Regardless of how climate change might impact the dissemination of the coronavirus droplets, the disease is temporarily reducing carbon emissions in China and elsewhere as many factories remain shuttered and fuel consumption goes down.
“The most immediate impact of coronavirus is falls in economic activity, which will reduce greenhouse gas [GHG] emissions,” Faith Ward, chief responsible investment officer at Brunel Pension Partnership, told Al Jazeera.
And as the spread of COVID-19 slows in China, some experts have called attention to major environmental improvements around Wuhan, the city where the outbreak began.
“There do seem to be good data supporting the conclusion that emissions of GHGs and conventional air pollutants have gone down in China,” said Michael Gerrard, director of the Sabin Center for Climate Change Law at Columbia University.
He told Al Jazeera that the airline industry is the best current example of such a decline in emissions.
During a three-week span in China, daily flights went down from over 15,000 to barely 2,000, according to tracking firm Flightradar24.
With Italy and other nations likely to copy aspects of China’s lockdown model, demand for air travel, oil and electricity could keep declining.
Automobile use, manufacturing and industrial production have clearly dipped, causing fewer emissions. Concentrations of nitrogen dioxide, a pollutant that is released when fossil fuels are burned, have decreased some 40 percent in China – according to Washington Post analysis of data from the Sentinel-5P satellite.
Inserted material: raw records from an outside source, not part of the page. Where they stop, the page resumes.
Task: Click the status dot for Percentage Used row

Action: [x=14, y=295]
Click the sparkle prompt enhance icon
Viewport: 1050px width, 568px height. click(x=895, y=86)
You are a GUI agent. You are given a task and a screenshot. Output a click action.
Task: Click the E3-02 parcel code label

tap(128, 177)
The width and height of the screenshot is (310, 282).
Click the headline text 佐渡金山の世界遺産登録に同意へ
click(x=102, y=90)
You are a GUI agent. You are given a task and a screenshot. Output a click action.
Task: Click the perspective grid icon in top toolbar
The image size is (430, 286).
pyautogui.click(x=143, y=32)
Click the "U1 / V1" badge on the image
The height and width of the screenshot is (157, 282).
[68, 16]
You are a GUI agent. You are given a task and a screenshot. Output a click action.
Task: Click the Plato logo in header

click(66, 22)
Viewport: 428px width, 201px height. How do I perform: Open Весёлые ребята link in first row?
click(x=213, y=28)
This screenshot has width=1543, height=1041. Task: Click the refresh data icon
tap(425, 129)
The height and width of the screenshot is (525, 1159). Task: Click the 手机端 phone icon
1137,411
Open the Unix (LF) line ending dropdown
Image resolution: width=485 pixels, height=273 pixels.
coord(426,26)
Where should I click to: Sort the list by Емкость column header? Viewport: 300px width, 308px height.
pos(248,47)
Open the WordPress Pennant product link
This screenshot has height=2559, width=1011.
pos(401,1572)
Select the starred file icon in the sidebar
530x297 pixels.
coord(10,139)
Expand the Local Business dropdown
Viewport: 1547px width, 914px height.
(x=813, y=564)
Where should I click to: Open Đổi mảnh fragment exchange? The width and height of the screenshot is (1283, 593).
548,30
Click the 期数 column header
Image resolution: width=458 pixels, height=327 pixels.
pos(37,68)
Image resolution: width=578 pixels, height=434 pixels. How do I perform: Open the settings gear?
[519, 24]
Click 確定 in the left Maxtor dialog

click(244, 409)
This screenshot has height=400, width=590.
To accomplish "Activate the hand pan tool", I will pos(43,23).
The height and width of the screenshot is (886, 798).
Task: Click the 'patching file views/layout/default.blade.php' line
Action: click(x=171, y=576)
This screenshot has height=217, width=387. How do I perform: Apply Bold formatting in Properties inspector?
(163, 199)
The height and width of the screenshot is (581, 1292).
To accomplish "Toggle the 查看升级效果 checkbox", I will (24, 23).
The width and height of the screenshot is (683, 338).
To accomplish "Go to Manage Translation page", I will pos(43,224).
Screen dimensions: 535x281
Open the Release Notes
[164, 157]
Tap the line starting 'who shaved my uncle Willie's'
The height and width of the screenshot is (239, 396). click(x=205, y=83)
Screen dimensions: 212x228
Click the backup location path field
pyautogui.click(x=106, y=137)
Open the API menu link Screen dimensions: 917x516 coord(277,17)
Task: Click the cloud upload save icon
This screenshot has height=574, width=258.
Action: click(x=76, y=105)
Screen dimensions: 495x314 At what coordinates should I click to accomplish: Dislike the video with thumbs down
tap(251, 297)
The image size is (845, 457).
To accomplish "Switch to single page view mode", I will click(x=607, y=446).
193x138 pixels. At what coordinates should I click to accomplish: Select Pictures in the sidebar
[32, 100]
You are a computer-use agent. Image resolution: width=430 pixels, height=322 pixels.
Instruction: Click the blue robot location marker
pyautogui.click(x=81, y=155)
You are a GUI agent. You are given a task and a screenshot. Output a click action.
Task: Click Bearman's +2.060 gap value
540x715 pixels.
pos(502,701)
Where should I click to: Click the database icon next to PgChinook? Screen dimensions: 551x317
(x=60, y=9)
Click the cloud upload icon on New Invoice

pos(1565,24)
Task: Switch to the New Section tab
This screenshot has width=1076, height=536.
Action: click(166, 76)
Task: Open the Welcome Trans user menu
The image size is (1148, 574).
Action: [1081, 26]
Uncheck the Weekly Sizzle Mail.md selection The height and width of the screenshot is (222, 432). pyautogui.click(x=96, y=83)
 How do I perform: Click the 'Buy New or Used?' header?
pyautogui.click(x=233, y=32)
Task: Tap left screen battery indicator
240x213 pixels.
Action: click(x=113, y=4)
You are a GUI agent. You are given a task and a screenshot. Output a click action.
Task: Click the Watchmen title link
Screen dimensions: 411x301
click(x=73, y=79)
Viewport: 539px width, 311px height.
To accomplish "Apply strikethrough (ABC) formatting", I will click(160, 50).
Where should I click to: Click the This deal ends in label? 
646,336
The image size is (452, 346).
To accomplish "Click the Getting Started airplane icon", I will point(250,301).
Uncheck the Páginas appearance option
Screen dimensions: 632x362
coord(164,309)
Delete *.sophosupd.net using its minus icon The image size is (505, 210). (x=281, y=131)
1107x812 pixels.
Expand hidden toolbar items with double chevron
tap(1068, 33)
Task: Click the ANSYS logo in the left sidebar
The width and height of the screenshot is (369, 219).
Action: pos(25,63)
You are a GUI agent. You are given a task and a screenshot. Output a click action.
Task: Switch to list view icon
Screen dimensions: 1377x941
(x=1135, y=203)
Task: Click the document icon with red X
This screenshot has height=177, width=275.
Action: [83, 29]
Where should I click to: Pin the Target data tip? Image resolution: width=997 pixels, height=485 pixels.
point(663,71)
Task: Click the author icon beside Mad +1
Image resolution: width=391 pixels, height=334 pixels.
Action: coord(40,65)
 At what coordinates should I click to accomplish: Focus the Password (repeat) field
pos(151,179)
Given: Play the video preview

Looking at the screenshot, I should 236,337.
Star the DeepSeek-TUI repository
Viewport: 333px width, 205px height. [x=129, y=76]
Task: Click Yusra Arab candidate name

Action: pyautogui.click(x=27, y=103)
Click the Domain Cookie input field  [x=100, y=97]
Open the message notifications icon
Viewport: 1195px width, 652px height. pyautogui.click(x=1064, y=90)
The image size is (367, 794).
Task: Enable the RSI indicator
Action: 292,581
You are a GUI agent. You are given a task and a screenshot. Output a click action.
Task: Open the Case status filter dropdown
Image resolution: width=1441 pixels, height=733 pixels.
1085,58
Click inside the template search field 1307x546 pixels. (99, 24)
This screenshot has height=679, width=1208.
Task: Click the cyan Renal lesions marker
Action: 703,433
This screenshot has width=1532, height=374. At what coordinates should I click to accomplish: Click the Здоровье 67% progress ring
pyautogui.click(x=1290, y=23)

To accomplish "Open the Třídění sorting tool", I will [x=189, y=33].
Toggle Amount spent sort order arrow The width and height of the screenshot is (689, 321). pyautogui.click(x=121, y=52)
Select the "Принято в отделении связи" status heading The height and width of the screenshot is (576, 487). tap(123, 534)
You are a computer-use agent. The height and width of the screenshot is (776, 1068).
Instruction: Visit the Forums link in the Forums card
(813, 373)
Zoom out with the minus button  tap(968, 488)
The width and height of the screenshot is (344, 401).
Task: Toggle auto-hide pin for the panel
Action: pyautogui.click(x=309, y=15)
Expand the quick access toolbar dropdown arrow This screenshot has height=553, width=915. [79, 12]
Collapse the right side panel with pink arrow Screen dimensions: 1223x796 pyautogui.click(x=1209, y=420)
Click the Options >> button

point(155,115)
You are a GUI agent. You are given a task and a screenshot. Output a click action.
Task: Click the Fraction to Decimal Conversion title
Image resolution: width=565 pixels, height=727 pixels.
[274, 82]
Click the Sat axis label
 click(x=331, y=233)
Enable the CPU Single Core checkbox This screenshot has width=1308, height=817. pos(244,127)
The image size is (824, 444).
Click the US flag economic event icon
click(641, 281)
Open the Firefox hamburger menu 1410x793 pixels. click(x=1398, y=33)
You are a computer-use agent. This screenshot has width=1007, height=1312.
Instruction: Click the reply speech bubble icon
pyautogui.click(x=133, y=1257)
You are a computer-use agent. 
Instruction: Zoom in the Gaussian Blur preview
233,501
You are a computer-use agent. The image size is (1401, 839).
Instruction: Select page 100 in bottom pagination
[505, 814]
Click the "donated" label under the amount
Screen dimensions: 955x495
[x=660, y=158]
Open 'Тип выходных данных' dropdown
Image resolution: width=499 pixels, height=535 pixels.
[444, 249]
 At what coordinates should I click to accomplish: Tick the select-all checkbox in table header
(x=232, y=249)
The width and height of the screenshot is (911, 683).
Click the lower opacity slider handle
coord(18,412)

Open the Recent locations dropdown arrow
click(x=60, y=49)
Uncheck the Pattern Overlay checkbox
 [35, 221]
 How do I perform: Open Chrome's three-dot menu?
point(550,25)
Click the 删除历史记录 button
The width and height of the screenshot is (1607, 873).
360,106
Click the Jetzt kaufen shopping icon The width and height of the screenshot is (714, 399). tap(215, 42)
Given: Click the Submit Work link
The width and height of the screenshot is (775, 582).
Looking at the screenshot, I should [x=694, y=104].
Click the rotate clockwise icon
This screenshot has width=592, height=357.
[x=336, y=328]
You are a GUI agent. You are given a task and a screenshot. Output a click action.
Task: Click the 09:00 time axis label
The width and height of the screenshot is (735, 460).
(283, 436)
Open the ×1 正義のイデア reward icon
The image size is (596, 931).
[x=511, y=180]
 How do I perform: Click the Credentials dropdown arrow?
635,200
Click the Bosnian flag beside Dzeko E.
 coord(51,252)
But if history is any guide, reductions in greenhouse gas emissions may not last. The 1918 Spanish influenza outbreak, oil shocks of the 1970s, and the 2008 financial crisis caused ephemeral drops in polluting activities – before the economy fell back into high-emissions mode.
Highlighting critical safety issues
Some business sustainability experts believe that as the public and private sectors become more cognizant of environmental, social and governance (ESG) risks, this prism could provide a framework for more effectively meeting the challenges of climate change and viral epidemics.
“Both coronavirus and climate change reinforce the need for investors to manage ESG issues or face rapidly escalating and global financial risks,” said Maria Lettini, executive director of the FAIRR Initiative, a collaborative investor network that represents $20 trillion in assets under management.
“Mainstream investors such as BlackRock are now taking climate risk seriously and urging companies to do the same through processes like scenario analysis and setting science-based targets,” she told Al Jazeera.
FAIRR – which raises awareness about sustainable food investment – is particularly focused on how the coronavirus itself is believed to have emerged from a live-animal market in Wuhan.
“We need urgent engagement on diseases originating in animals destined for the food system, whether it’s coronavirus, African swine fever, or avian flu, or the many other animal pandemics in recent years,” Lettini added.
She said coronavirus highlights “critical safety issues” and raised “a serious red flag”.
With the next United Nations climate conference in Glasgow eight months away, it is too soon to tell whether governments will be still be too consumed by the fight against coronavirus to make meaningful progress in the battle to stem global heating.
But with quarantines and lockdowns set to multiply exponentially, the connection between human and ecological well-being is becoming ever clearer.
“Regulation may need to evolve to better safeguard public health and environmental outcomes,” said Lettini.